Click "Read More" to hear about the trip and see some classic Amsterdam canal photos.
We started our trip just outside of the city, on the Amstel River at the Utrechtse Bridge (see map below). There was free parking just down the road. We paddled right, under the bridge and towards Amsterdam. This stretch of the trip is on the wide Amstel River, so we stuck close to the side to avoid larger ships and motor boats. Many people were out enjoying the sun in a variety of watercraft. We pulled over for coffee in one of the few locations where it is possible to dock a boat in the center of the city (most of the canal walls are too high).
As you can see on the map below, Amsterdam is series of half-circle canals radiating out from the center, where the harbor and train station are located. To get into the maze of canals, you pass through a set of sluice gates across the river. Johan said that these close at night to encourage flushing of dirty canal water. Each gate has a green/red light that indicates whether or not you can pass going in your direction. From there, we began a complicated maze-like tour of the city, which I attempted to recreate in the map below. I can guarantee, however, that some parts of the map are not exactly the route we took!

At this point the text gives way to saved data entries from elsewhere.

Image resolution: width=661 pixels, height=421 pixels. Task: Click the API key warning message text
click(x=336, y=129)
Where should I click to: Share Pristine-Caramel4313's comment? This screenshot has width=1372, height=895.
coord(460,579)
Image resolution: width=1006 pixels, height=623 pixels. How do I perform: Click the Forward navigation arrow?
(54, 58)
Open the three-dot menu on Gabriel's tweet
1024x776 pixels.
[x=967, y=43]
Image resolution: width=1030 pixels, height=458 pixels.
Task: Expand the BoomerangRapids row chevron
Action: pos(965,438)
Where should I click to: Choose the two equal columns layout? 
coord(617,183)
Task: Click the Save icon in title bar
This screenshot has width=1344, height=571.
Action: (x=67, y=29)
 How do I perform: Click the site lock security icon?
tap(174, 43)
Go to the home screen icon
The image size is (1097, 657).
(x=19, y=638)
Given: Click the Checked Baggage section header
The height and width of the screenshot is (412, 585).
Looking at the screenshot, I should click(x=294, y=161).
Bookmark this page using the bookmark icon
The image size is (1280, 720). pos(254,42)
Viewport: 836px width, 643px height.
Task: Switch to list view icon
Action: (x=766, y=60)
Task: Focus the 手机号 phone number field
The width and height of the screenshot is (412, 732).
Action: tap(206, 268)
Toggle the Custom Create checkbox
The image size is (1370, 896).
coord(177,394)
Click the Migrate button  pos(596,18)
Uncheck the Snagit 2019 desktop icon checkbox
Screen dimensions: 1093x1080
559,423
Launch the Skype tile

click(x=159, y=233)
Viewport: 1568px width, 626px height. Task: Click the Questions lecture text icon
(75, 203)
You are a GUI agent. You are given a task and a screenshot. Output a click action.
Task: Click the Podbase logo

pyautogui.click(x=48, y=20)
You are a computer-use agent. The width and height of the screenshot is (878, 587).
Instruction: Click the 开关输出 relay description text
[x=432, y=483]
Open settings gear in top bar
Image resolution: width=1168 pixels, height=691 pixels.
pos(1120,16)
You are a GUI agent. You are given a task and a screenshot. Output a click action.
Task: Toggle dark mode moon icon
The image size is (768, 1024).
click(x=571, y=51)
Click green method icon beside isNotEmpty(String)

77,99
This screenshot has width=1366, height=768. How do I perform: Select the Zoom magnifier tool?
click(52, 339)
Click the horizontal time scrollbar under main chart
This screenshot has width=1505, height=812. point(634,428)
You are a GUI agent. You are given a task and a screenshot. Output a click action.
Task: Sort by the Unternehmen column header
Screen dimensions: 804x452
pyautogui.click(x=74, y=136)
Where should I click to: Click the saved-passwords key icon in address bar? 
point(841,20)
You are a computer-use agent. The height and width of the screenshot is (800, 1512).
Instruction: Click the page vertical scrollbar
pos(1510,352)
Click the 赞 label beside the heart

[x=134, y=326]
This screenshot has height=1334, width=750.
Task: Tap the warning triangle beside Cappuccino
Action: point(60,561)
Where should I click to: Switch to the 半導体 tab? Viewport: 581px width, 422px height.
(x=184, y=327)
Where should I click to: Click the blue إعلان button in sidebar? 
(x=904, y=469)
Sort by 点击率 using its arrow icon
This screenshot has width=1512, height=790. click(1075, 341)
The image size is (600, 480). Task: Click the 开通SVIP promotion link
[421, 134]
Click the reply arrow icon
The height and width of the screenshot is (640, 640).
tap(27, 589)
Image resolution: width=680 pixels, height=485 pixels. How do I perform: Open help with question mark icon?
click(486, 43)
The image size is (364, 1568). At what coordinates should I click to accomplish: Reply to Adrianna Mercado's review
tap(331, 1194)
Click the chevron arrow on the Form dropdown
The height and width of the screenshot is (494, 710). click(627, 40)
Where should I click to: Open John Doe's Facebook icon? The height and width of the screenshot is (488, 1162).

The center was lively, with tour boat traffic jams, parties on the bridges, and happy high tourists sitting with feet dangling in the canal. We saw no other kayaks or canoes all day, and garnered much attention from drunk students in party boats. We paddled by the back of the flower market, the train station, and some other landmarks, but the canal to the red light district was closed for construction. The connections between concentric canal rings were often low, dark, and narrow tunnels, so we had to be careful to avoid any motor boats coming in the opposite direction.
After exploring the center of the city, we moved out to some of the peripheral canals, where we had lunch on a dock adjacent to a park. We added one more loop towards the southeast side of the city, where the canals were wider, bordered by trees/parks, and the buildings were more modern.